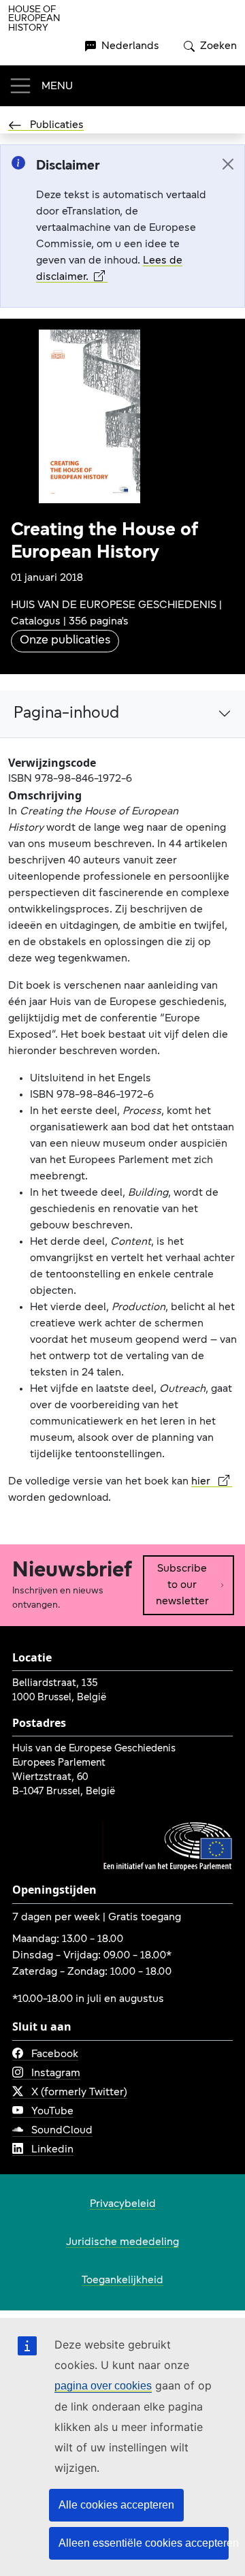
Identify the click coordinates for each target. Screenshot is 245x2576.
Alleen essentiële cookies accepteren (144, 2543)
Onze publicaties (65, 641)
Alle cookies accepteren (116, 2505)
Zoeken (218, 46)
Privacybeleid (123, 2204)
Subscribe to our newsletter (182, 1585)
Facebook (54, 2054)
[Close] (228, 164)
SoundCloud (62, 2130)
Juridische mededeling (122, 2242)
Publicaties (57, 125)
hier (202, 1481)
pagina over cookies (103, 2385)
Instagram (55, 2073)
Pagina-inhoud (66, 713)
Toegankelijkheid (122, 2280)
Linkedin (52, 2149)
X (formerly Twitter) (79, 2092)
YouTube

_ _ _ _ _ _ _

-- What to do --
Could you return the whole listing exactly, with every picture removed?

-- Written answer --
Identify the click coordinates for each target. Screenshot is 245x2576.
Alleen essentiële cookies accepteren (144, 2543)
Onze publicaties (65, 641)
Alle cookies accepteren (116, 2505)
Zoeken (218, 46)
Privacybeleid (123, 2204)
Subscribe to our newsletter (182, 1585)
Facebook (54, 2054)
[Close] (228, 164)
SoundCloud (62, 2130)
Juridische mededeling (122, 2242)
Publicaties (57, 125)
hier (202, 1481)
pagina over cookies (103, 2385)
Instagram (55, 2073)
Pagina-inhoud (66, 713)
Toegankelijkheid (122, 2280)
Linkedin (52, 2149)
X (formerly Twitter) (79, 2092)
YouTube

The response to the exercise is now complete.